A recent move by the EPA puts communities across the country at risk. By rolling back a key policy that protects people against cancer-causing air pollutants, EPA Administrator Scott Pruitt is exposing us all to more toxic air.
For the past twenty years, strict controls on toxic air pollutants emitted by large industrial sources have resulted in significant societal benefits. Industrial sources such as power plants and petrochemical facilities emitting large quantities of hazardous air pollutants (HAPs for short) have been regulated by the EPA as “major sources” of these pollutants and required to apply Maximum Achievable Control Technology (or MACT), the gold standard for reducing emissions of toxics like benzene or perchloroethylene. HAPs are in a different category than greenhouse gases and other non-toxic air pollutants, as they are known to cause cancer and birth defects, as well as have detrimental environmental effects.
In 1995, HAPs were considered by EPA so detrimental to human and environmental health that once a source pollutes beyond a designated threshold, it must always apply MACT, even if at any point in time the source demonstrates it has the potential to emit below the threshold. This is what is known as the “once in, always in” (OIAI) policy. As reported by UCS before, effective implementation of MACT is projected to reduce industrial toxic pollutants by about 1.7 million tons, keeping our air free of these dangerous substances. MACT has been effective because it required major sources emitting at least 10 tons per year (tpy) of any one toxic pollutant, or 25 tpy of any combination of toxic pollutants, to forever apply the maximum achievable control technologies and processes to reduce those emissions. This would guarantee less exposure to toxic pollutants that are known to result in higher rates of cancer.
But the EPA has recently changed the rules that protect the public from major sources of toxic pollutants. Scott Pruitt’s EPA reversed the OIAI policy, allowing sources to petition the EPA to be reclassified from a federally-regulated major source to a state-regulated area source and in the process allow the source to get rid of the MACT requirement to reduce emissions.
While the rule change may appear obscure, it could have large national-scale detrimental impacts on public health. For example, most states adopt another federal air pollution safeguard—the National Emission Standards for Hazardous Air Pollutants (NESHAP), but without major source pollution protections, HAPs may not be regulated as stringently because there may be no MACT requirement. In other words, industrial facilities can avoid having to control pollution like they did as a major source. Under the new policy, Pruitt’s EPA threatens public health by regulating a petrochemical facility as it would a laundromat.
Area sources are still required to control HAP emissions but if done by means other than MACT, those reductions will not be as effective and toxic emissions could increase. Reporting and monitoring requirements are also different for area sources, which raises some questions: How would the EPA or the public know if an area source has increased HAP emissions over the major source thresholds? Thus, when, if ever, would such sources be required to go back to the major source classification? The new policy guidance is silent on these questions, and answers are critical to continued protection of public health. Worst of all, the EPA has changed the policy without any scientific analysis–let alone public input–to assess what the impacts to public health may be. As is typical in this administration’s EPA, no proof of their claims of better protecting public health has been offered.
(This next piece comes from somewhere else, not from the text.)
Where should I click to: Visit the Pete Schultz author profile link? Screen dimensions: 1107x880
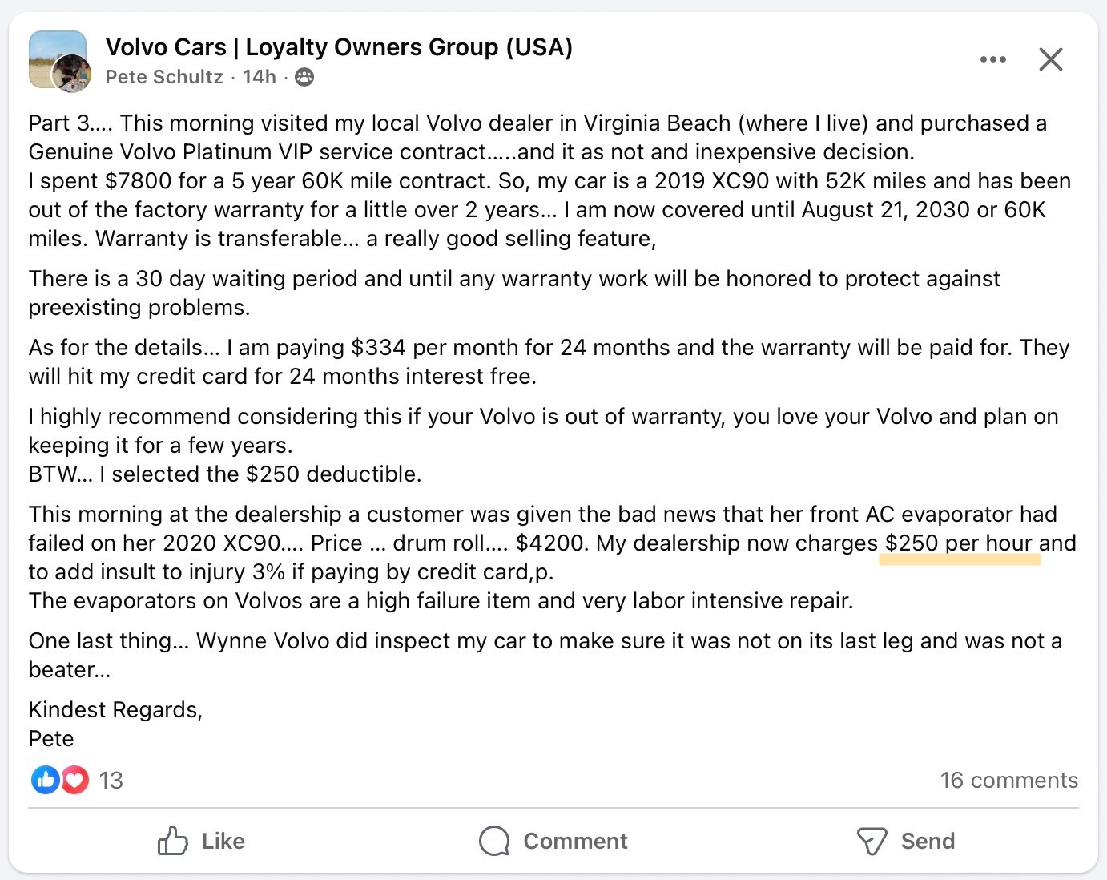coord(164,77)
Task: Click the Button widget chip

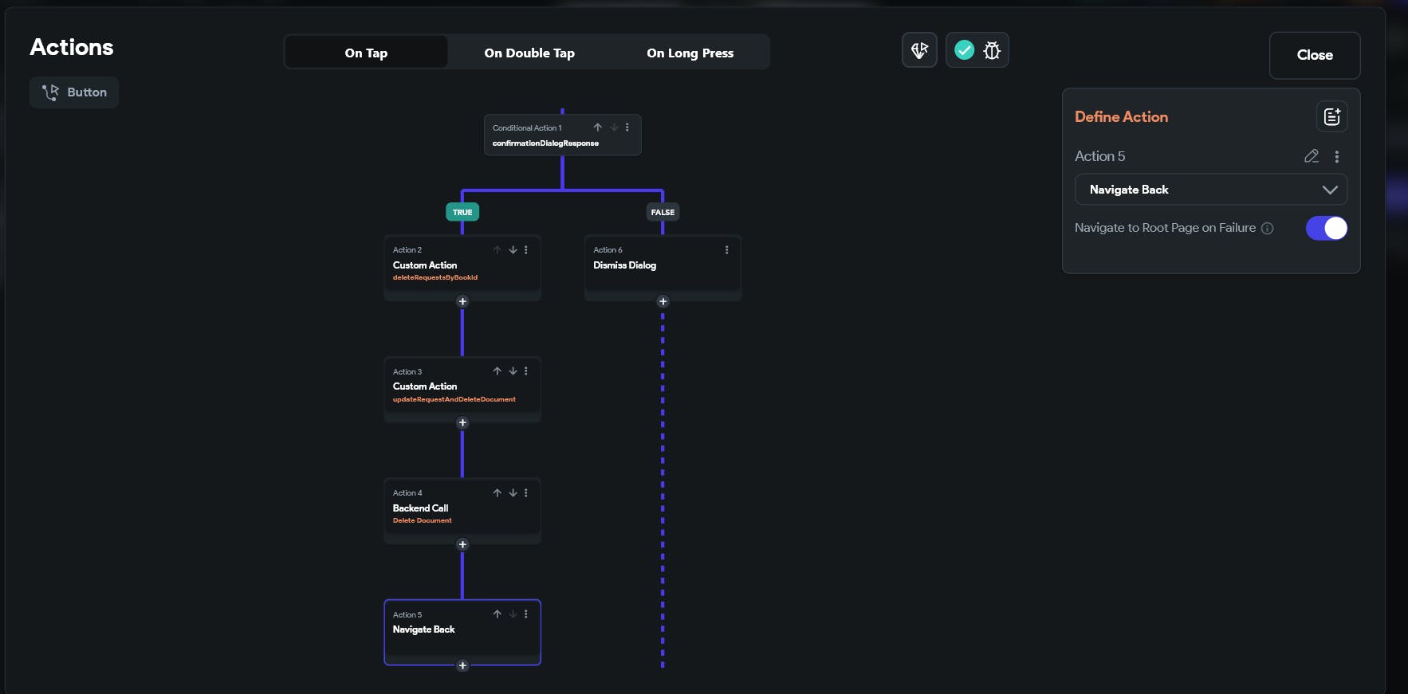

The Union of Concerned Scientists is conducting analysis to assess the potential emissions increase from allowing major sources to backslide into area sources. We are digging into the numbers to help communities nationwide speak up about this dangerous change in the rules. For now, one thing is certain: this move doesn’t serve EPA’s mission of protecting public health and the environment. In the following weeks we will report on the findings of our analysis and provide estimates of potential backslide emissions increase from a policy change that evidently benefits businesses at the expense of public health.